As we noted yesterday, the draft Democratic presidential-campaign platform again calls for what some have characterized as a third, racial-equity mandate for the Federal Reserve. The platform is actually far more rhetorical than prescriptive about what has become a controversial recommendation that, some argue, could lead to politicized monetary policy and undue favoritism. However, the Fed has long had a racial-equity mandate implicit in its overall instructions from Congress to ensure that the nation as a whole enjoys prosperity, not just ebullient financial markets. If the Fed actually lived up to its full statutory mandate, it would long have understood that employment isn’t “maximum” when millions are un- or under-employed, that price stability is meaningless if the middle class can’t make ends meet, and that interest rates – yes, there’s a mandate for them – aren’t “moderate” when they hover barely above the zero lower bound.

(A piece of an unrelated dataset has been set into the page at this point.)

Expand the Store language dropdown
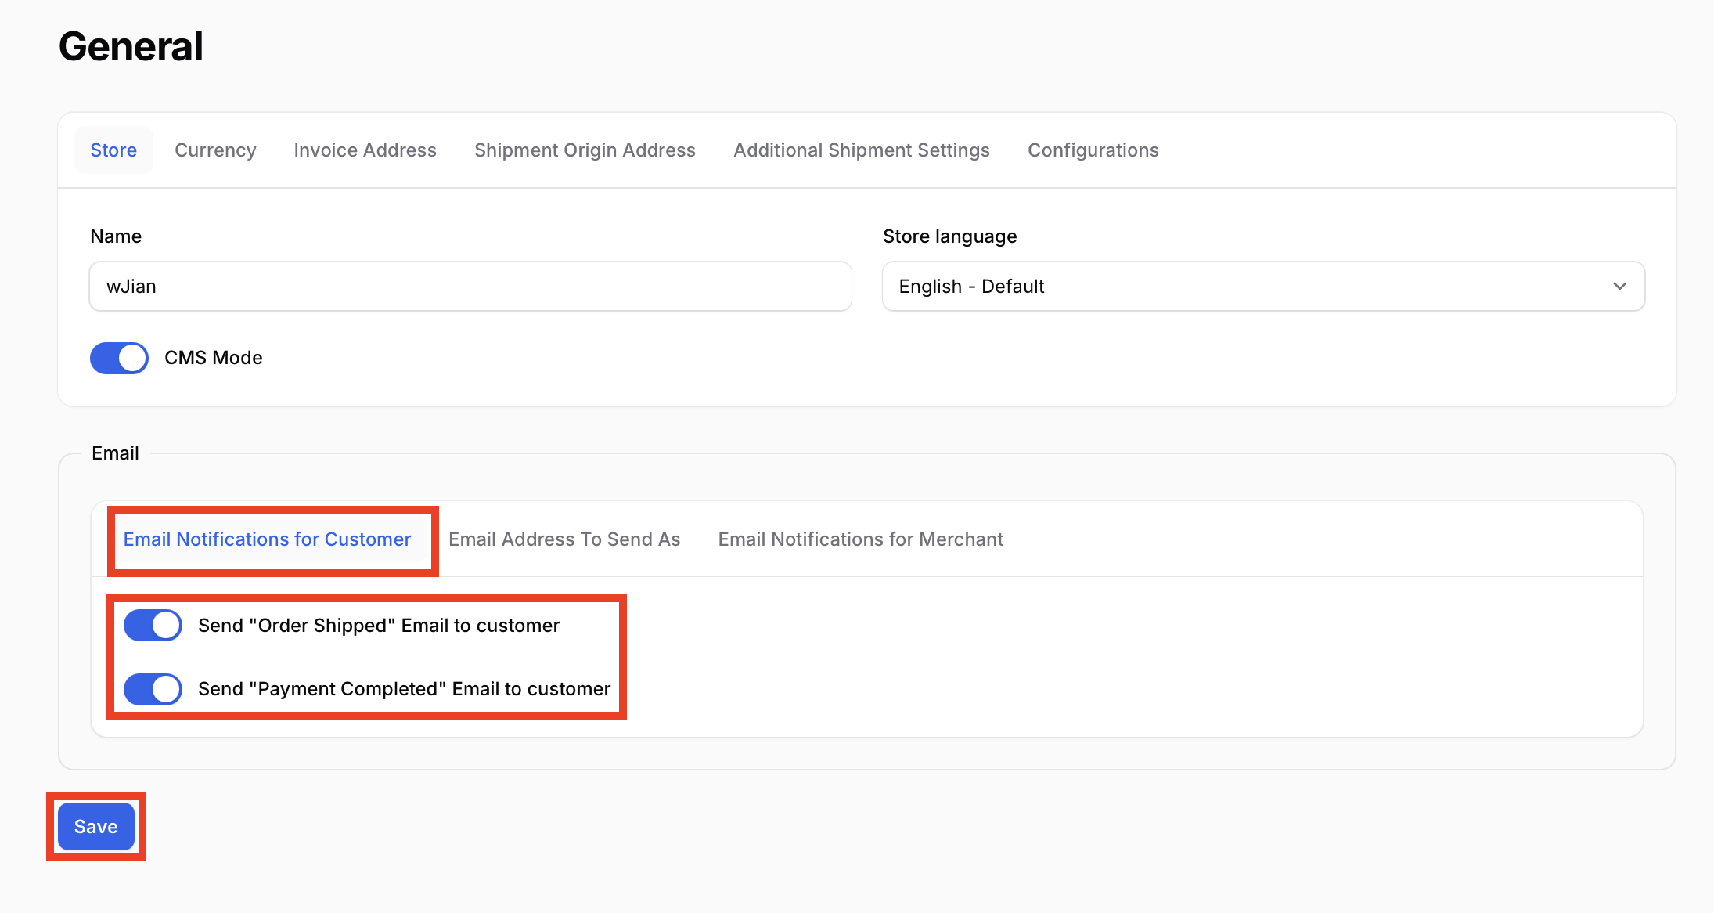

Specifically, the Employment Act of 1946 reinforced by changes to the Federal Reserve Act in 1977 states that, “The Board of Governors of the Federal Reserve System and the Federal Open Market Committee shall maintain long run growth of the monetary and credit aggregates commensurate with the economy’s long run potential to increase production, so as to promote effectively the goals of maximum employment, stable prices, and moderate long-term interest rates.” In short, the Fed has a triple mandate, not the dual one it always cites.
Why the missing mandate? In 2007, a Fed governor explained the complete disregard of this third mandate on grounds that neither maximum employment nor price stability is possible without moderate long-term interest rates. That might well have been true before 2008, but it’s painfully clear that ultra-low rates – the ones the Fed espouses that are anything but moderate – have promoted neither full employment nor price stability since 2010.

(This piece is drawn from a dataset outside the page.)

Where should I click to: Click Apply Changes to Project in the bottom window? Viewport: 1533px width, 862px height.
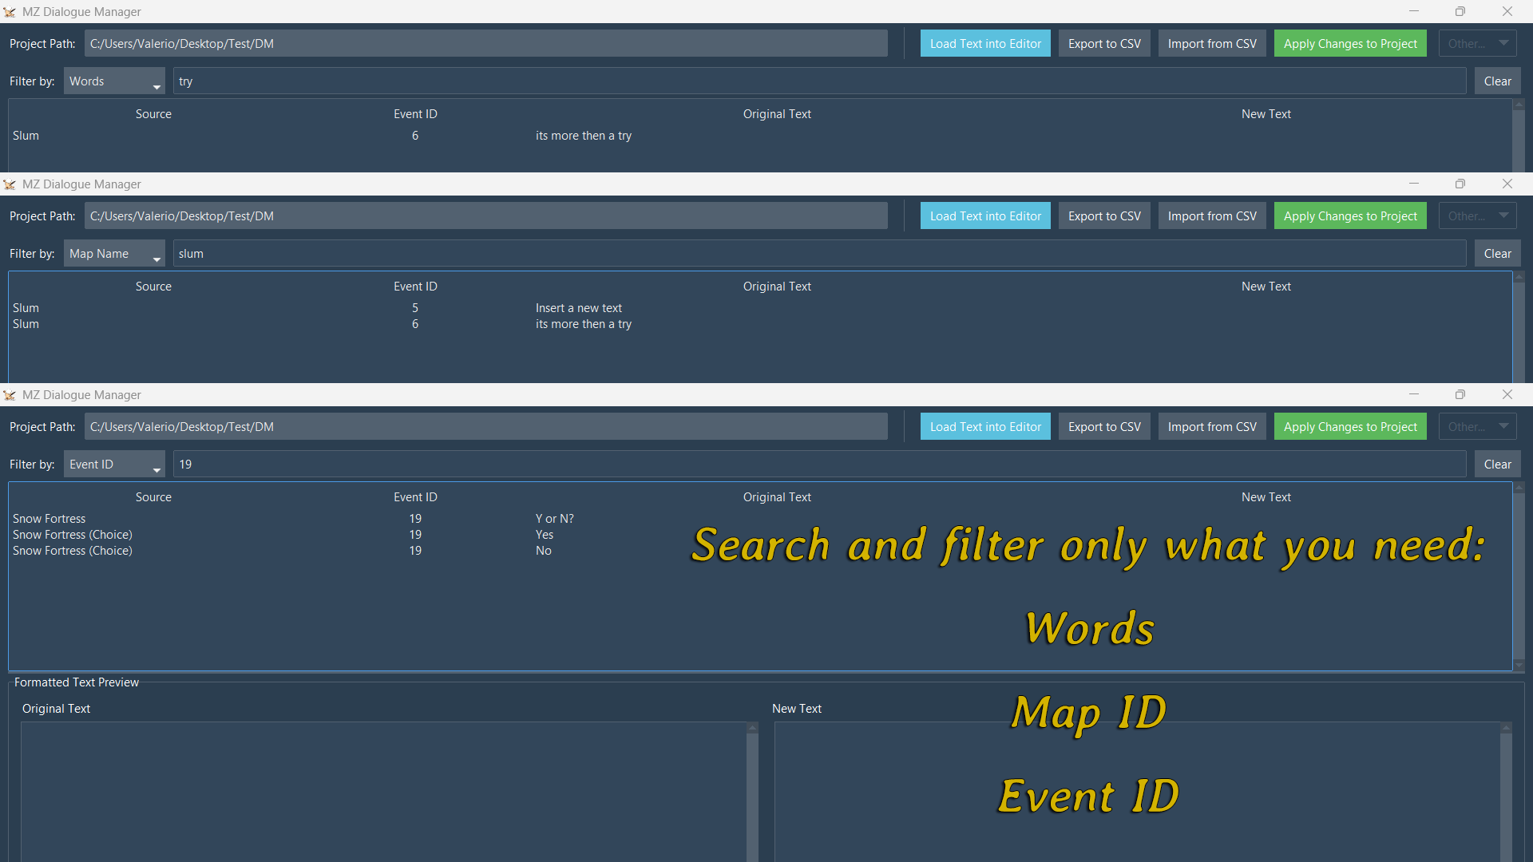pos(1349,427)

The Fed acknowledges that it’s missed the price stability mark, but it’s maintained for years that it’s at least ensured maximum employment. However, a read of the law shows that the Fed here also falls short. The Full Employment and Balanced Growth Act – more widely known as the Humphrey-Hawkins Act of 1978 – told the U.S. central bank to ensure maximum employment and went on to demand it as “genuine full employment” and “real income.” There has been precious little of either over the past ten years when the aggregate statistics in which the Fed takes such pride are broken down to hard distributional realities.
The Fed these days largely remembers the Humphrey-Hawkins Act when its chairman is forced twice a year to defend policy before a sometimes-skeptical Congress. It should remember it for another reason: even in 1978, when the U.S. was a middle-class nation, Members of Congress persuaded their colleagues to describe monetary policy’s mandate as an edict for shared prosperity. The Fed doesn’t need a new mandate; it needs to honor the ones it has.